Cults
Uh-Oh: QAnon Cult Has Seized Control Of Arizona's Republican Party

State Sen. Janae Shamp

When Arizona Republican legislators recently debuted a committee that was accused of QAnon signaling with its acronym, chair and state Sen. Janae Shamp responded by claiming it was “a goofy accusation.” But a review of Shamp's own Facebook posts found that she has frequently promoted the conspiracy theory: She has posted QAnon videos; forwarded conspiracy theories from QAnon influencers; and shared QAnon slogans, including the phrase of the acronym in question.

Republicans in Arizona set up a committee chaired by Shamp to purportedly “examine federal, state and local efforts to mitigate the COVID-19 pandemic.” (Its most recent hearing was filled with COVID-19 conspiracy theories.) They named it the Novel Coronavirus Southwestern Intergovernmental Committee, using the acronym “NCSWIC.” Reporters and QAnon experts soon raised questions about whether they were nodding to QAnon, which uses NCSWIC to stand for “nothing can stop what is coming.” (QAnon followers basically believe what’s coming is Trump arresting or destroying the supposed deep state.)

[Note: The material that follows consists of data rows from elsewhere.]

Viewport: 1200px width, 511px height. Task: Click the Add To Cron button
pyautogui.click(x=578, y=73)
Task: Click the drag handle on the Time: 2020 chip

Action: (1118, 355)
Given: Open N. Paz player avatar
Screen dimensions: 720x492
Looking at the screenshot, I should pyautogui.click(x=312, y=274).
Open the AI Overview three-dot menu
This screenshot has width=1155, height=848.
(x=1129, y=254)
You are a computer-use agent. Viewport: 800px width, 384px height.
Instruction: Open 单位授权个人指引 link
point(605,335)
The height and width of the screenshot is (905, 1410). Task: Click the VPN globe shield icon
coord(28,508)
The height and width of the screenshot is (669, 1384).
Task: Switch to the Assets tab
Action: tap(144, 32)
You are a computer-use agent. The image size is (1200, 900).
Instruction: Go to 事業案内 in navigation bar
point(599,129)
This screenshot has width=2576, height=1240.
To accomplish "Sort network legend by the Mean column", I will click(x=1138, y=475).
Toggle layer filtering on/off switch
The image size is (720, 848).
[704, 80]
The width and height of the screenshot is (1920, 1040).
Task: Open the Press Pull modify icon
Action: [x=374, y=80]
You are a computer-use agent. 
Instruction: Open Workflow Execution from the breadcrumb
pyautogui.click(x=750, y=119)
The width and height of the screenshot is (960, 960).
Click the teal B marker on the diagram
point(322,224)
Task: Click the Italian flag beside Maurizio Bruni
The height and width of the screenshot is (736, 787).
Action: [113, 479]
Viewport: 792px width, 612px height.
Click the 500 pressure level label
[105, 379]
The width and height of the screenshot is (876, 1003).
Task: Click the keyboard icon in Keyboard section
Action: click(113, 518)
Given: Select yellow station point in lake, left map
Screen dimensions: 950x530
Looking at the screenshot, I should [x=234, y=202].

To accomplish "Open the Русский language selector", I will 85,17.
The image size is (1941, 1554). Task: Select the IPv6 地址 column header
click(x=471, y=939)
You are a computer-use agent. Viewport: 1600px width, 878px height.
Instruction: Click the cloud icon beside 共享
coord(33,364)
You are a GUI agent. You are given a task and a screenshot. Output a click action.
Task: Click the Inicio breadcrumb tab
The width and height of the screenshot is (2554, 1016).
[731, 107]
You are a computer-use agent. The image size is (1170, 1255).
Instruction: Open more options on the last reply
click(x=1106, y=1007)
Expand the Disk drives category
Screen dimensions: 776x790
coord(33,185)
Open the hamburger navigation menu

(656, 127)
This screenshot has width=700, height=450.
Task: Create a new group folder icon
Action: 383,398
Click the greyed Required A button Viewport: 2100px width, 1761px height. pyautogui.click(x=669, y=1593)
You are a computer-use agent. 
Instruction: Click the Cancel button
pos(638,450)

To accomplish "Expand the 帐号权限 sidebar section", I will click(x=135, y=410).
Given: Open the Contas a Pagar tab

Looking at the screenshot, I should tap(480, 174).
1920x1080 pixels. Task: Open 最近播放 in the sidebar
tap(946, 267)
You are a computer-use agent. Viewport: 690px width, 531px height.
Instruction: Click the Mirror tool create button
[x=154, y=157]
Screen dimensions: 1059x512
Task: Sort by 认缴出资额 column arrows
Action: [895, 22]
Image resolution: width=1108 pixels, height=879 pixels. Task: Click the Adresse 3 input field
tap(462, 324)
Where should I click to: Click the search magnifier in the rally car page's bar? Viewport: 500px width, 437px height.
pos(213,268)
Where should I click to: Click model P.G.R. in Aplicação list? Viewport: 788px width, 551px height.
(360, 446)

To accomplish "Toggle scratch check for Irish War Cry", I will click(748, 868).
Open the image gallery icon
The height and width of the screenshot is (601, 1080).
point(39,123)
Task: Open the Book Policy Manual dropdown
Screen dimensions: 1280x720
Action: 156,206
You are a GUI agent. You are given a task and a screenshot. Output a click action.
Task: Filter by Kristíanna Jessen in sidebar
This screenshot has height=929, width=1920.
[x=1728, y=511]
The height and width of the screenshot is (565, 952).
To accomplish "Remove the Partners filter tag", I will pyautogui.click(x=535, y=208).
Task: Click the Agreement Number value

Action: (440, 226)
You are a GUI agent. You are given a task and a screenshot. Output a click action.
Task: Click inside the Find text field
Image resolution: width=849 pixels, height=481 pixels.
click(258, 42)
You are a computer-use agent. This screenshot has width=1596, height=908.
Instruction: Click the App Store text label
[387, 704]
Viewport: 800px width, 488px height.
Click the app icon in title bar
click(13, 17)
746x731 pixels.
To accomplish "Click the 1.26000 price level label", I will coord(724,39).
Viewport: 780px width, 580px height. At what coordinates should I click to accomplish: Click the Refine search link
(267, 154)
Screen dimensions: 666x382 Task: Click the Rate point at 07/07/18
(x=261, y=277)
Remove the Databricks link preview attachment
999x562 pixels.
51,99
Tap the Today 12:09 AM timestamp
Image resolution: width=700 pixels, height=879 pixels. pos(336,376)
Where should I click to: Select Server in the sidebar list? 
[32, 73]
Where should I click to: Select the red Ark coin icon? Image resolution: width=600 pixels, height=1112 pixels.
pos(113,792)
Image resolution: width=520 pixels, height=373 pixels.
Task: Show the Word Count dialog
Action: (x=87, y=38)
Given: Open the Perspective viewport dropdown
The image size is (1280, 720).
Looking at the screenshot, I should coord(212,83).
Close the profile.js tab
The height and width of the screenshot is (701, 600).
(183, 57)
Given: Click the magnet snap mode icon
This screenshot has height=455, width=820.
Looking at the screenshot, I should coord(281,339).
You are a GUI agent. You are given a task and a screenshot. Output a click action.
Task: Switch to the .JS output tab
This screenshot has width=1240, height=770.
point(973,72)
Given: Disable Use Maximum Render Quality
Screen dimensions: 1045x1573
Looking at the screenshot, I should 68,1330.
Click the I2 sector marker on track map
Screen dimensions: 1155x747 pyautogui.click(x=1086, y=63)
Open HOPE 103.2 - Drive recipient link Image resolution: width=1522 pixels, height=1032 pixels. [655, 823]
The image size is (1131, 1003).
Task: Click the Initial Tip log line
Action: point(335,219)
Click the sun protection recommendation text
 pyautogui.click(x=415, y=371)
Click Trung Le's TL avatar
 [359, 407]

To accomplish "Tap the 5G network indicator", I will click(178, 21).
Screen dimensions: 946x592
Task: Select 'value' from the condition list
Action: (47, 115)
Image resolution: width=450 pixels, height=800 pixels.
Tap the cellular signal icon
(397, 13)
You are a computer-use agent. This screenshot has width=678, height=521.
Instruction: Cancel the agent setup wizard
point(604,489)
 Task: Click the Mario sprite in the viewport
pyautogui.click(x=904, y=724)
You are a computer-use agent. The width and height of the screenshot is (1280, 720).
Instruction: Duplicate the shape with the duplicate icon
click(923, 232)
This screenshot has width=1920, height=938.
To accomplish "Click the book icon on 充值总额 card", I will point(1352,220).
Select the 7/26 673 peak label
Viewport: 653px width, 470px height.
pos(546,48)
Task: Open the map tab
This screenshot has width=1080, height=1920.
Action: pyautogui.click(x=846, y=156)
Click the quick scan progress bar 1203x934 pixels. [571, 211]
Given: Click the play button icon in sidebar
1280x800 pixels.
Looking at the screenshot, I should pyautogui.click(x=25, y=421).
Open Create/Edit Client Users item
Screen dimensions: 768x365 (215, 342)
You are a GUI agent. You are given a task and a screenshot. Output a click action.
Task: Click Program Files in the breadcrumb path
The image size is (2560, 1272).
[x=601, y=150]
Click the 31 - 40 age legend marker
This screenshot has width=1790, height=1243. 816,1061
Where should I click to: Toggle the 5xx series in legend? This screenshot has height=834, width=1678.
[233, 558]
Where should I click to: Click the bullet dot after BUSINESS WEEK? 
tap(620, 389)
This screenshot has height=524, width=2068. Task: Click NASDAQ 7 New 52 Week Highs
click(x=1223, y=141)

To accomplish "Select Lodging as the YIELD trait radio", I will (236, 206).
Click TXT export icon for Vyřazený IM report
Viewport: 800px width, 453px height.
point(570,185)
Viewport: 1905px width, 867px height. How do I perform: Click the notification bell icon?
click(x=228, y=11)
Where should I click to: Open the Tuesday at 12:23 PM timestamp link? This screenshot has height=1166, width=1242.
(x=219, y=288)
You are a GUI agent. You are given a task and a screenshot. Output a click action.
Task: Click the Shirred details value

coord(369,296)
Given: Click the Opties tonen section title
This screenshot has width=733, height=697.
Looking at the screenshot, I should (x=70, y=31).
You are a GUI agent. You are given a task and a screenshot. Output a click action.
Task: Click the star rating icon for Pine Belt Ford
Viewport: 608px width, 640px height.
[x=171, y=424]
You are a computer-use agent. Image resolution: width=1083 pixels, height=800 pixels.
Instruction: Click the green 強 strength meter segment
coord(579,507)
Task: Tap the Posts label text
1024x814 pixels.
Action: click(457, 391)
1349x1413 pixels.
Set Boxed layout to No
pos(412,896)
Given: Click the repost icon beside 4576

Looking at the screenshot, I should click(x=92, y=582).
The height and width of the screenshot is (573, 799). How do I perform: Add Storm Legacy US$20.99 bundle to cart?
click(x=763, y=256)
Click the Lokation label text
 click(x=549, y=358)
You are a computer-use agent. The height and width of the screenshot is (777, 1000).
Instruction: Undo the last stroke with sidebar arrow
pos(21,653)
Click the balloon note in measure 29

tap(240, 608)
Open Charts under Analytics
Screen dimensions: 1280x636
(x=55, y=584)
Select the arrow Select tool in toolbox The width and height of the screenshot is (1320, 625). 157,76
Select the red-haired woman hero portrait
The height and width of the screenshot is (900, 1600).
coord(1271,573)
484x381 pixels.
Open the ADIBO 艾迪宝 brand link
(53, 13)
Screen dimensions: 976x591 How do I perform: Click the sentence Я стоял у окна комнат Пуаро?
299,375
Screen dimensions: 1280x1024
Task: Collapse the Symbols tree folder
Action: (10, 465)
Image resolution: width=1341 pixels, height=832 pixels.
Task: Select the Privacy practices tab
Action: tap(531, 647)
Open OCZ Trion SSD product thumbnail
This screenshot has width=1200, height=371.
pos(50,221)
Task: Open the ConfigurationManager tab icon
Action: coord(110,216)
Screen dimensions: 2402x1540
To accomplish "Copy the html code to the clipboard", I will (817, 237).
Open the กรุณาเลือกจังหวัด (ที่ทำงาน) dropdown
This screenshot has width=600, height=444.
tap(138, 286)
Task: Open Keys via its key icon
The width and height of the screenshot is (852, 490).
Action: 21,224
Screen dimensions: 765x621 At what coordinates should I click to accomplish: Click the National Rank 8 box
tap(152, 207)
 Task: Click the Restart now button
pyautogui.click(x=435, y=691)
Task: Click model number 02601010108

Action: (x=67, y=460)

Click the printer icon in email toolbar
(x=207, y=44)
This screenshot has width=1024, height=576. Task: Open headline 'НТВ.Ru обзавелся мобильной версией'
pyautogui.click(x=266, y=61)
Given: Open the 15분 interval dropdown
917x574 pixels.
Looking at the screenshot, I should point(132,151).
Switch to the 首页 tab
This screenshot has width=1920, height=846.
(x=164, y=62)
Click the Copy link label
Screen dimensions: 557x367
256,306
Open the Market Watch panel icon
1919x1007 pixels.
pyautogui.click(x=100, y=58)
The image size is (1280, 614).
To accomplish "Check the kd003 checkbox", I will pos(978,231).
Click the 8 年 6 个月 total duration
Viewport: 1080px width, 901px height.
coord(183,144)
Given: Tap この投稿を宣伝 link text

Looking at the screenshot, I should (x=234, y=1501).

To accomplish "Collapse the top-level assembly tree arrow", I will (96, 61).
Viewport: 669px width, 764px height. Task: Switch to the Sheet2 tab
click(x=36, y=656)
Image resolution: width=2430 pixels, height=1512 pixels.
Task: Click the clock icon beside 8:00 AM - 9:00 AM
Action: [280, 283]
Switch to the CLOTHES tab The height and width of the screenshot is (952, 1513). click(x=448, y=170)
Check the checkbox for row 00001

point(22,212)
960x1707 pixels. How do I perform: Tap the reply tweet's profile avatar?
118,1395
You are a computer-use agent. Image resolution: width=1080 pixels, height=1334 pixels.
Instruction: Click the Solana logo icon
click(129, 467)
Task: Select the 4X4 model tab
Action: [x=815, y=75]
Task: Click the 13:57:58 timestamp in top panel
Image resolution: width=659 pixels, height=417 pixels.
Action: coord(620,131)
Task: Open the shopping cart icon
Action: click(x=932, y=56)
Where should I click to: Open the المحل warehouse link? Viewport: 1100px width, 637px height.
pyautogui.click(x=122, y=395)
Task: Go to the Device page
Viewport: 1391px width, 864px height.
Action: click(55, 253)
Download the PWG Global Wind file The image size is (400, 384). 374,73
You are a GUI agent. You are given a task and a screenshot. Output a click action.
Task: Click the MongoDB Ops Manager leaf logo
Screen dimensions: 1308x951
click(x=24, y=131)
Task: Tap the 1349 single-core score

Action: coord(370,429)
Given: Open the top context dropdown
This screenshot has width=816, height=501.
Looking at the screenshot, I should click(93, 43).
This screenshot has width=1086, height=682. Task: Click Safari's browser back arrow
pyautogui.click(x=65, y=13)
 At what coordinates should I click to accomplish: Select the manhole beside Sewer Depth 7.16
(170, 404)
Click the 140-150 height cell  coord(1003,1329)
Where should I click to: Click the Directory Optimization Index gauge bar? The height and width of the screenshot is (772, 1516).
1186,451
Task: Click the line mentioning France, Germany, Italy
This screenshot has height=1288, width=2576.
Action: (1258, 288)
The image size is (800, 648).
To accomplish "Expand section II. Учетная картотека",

Arizona state Senate GOP spokesperson Kim Quintero called the line of questioning about QAnon “absolutely ridiculous” and “BS.” And Shamp responded to the controversy by tweeting: “What a goofy accusation! Sometimes an acronym is just an acronym.”

Yet Shamp herself has repeatedly shared the phrase “nothing can stop what is coming.” And her Facebook page leaves no doubt that she’s a QAnon devotee who is deeply immersed in the violence-linked conspiracy theory.

The following are among numerous examples of Shamp promoting QAnon-tied propaganda on social media. (This is just a sampling of her voluminous activity.)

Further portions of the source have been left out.